Supplied data >>
━━━━━━

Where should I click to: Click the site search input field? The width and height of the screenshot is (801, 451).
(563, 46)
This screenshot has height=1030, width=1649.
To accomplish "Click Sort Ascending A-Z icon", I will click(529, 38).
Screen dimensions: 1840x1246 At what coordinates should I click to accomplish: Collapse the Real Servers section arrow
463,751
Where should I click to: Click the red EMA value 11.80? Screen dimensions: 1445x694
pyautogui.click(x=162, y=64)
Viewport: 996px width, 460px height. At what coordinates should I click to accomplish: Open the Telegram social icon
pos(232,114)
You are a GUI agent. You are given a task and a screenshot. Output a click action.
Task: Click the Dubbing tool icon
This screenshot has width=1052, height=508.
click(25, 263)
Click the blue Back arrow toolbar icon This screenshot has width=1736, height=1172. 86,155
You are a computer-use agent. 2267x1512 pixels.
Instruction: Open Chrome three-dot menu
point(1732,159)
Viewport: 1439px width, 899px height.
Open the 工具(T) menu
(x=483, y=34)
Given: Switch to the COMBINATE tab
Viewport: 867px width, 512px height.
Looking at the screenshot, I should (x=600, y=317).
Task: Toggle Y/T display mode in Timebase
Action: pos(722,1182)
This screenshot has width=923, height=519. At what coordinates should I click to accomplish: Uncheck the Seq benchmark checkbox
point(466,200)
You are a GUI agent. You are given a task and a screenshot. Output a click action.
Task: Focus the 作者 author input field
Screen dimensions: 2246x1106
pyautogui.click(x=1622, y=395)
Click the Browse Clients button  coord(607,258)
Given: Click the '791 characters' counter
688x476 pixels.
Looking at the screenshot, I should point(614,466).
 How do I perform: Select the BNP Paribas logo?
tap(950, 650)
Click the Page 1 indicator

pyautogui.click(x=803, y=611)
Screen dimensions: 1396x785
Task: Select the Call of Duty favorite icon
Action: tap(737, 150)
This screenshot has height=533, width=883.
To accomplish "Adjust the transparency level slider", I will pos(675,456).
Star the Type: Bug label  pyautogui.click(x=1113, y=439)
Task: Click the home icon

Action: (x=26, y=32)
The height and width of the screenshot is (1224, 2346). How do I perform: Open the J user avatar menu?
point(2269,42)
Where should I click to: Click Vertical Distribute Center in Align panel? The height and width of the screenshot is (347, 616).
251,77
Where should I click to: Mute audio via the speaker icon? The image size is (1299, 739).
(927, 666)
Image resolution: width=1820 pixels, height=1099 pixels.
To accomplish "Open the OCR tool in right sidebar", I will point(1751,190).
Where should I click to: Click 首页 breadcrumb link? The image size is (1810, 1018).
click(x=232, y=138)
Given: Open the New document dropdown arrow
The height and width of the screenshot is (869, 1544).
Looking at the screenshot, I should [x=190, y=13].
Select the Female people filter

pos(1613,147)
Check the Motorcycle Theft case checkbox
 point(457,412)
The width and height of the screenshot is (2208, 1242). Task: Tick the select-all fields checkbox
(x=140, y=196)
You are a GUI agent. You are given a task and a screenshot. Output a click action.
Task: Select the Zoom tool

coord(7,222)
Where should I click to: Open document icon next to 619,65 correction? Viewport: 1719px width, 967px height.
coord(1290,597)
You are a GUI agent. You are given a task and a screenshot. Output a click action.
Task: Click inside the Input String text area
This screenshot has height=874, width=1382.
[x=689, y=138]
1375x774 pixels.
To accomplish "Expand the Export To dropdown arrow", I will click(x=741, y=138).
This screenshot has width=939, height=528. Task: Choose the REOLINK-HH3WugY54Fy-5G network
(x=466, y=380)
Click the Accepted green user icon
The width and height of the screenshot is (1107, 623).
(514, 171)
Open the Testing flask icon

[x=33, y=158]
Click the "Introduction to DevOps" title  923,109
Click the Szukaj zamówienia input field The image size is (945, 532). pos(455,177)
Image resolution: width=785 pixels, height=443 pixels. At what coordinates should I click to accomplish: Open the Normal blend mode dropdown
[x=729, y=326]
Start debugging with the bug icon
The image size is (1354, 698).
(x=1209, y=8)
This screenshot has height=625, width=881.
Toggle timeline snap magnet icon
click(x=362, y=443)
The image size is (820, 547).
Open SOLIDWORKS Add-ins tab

━━━━━━

Problem to solve >> Give back, unchanged, the line that holds "Toggle timeline snap magnet icon" along with all lines after it through the last line above.

Your response >>
Toggle timeline snap magnet icon
click(x=362, y=443)
The image size is (820, 547).
Open SOLIDWORKS Add-ins tab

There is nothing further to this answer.